У Дани екнуло сердце. Молча, поспешно группа миновала штольню, потом галерею. Никто не обращал внимания на переодетых русских — они выглядели совершенно так же, как остальные.
Возле лифта уже собралась толпа шахтеров. Но если вы думаете, что клеть ждали, весело перебрасываясь шутками, бездумно зубоскаля, вы ошибаетесь. Здесь, как и в забоях, слышался только хриплый кашель шахтеров, их трудное, надсадное дыхание. Мучительно тянулись минуты.
Наконец вот она, клеть. Тело к телу набиваются внутрь шахтеры, прессуются, молча напирают на соседа. Горячо дышит в щеку Дане какой-то черный человек с очень яркими белками. Толчок. Еще толчок. Клеть двинулась; неровно качаясь, подымается. Мелькают тусклые лампочки горизонтов. Скрипят ветхие доски. Все тише, тише скрип. Толчок. Остановка.
Раздвигаются старые двери
Передние ряды напирают, поднатуживаются, всем так хочется поскорее по домам. Даня и Павел стиснуты в этой толпе, им трудно дышать. Но это хорошо, это очень хорошо.
— Эй, что вы там копаетесь? Довольно формальностей, пропускайте людей! — кричат нетерпеливые голоса.
Вахтеры отругиваются, но и они люди, им понятно нетерпение шахтеров, и, поддавшись этому нетерпению, они почти не смотрят в наспех развернутые таблички пропусков.
Все ближе, ближе контроль. Даня и Павел — оба напряжены до предела. Сейчас их очередь.
— Выше носы! — шепчет кто-то у самого уха Дани. Кажется, Абель.

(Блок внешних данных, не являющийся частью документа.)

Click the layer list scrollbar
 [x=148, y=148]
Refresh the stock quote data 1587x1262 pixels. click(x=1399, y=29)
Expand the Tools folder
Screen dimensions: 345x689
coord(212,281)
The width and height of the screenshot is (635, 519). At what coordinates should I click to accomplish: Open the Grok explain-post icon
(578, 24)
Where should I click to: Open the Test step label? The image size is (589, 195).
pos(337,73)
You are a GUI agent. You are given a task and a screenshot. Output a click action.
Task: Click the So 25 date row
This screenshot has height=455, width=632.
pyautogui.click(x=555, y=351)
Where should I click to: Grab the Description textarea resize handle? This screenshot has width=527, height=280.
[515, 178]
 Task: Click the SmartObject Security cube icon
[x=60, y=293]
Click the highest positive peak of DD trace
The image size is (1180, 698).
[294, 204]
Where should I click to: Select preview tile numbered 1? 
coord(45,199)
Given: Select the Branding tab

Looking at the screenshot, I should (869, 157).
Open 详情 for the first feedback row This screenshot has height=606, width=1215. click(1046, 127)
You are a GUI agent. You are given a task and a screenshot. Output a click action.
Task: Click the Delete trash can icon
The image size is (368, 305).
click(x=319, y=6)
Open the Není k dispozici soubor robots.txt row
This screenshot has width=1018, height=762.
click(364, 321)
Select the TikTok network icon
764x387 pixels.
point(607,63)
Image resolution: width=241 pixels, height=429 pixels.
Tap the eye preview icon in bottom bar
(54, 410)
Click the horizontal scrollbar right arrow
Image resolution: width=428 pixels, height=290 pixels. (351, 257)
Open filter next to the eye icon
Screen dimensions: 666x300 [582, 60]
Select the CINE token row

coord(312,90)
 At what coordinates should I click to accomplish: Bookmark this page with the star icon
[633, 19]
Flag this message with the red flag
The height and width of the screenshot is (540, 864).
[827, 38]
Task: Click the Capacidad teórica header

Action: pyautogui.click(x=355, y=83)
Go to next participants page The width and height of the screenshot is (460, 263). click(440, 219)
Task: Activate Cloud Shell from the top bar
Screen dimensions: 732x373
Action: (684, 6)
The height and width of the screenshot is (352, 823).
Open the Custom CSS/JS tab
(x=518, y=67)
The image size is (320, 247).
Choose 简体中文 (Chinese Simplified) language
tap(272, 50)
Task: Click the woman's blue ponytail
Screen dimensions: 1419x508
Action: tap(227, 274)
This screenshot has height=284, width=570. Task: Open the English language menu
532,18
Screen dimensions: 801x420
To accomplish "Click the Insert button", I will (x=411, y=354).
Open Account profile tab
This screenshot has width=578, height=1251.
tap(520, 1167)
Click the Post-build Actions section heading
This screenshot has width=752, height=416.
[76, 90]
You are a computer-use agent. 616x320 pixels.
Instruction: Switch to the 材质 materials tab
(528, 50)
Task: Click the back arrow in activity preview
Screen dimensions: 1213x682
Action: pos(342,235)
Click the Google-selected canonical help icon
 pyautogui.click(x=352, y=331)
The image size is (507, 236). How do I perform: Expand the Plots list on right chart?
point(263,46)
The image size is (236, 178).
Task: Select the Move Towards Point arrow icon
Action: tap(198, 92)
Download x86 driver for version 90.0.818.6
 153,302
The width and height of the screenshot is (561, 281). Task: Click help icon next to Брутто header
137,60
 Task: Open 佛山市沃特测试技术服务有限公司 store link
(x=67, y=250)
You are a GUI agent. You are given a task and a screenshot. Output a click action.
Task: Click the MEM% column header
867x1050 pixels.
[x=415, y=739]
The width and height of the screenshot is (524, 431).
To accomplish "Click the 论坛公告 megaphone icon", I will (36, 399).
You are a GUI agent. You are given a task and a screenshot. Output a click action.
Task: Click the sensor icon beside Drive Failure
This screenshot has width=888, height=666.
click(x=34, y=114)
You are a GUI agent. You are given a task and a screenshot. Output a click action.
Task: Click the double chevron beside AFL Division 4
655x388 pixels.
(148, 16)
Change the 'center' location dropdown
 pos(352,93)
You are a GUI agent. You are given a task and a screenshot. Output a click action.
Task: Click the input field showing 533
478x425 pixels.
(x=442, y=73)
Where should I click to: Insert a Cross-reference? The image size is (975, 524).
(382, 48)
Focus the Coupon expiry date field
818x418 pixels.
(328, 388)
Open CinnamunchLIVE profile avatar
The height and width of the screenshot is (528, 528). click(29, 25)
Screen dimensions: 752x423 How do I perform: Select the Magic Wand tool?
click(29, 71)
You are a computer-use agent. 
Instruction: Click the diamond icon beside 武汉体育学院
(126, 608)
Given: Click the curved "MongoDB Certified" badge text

Три шахтера следуют вплотную позади. Вот они напирают, и Даня чувствует, как ноги его отделяются от земли и он вместе со всей толпой, как щепка, летит сквозь тамбур, мимо раздраженно орущих вахтеров:
— Пропуска! Предъявите ваши пропуска!
— Завтра! Завтра предъявим! — откликаются насмешливые голоса.
— Ну, теперь глядите в оба, берегите себя, — говорит совсем близко голос Ганчевского.
Даня хочет ему что-то сказать, поблагодарить, но Стась и другие уже исчезли, растворились в кромешной темноте. С неба сыплется ледяная крупа не то снег, не то дождь. Со всех сторон шлепанье невидимых ног по лужам. Крикнуть друзьям? Нет, невозможно.
Павел изо всей силы дергает Даню за рукав:
— Не мечтай! Тикаем! Быстро!
7. "ШЕЛ Я И НОЧЬЮ И СРЕДЬ БЕЛА ДНЯ…"
Дороги как намыленный мрамор: шагу не ступить, чтоб не разъехались ноги. Все куда-то ухаешь или съезжаешь помимо воли вниз, и опять надо карабкаться и опять оскользаться. Дороги с примерзшим сальцем. Под ноги то и дело подкатываются жесткие комья, а в колеях стоят застывшие лужи, которые вдруг коварно лопаются, и ты проваливаешься в ледяную воду.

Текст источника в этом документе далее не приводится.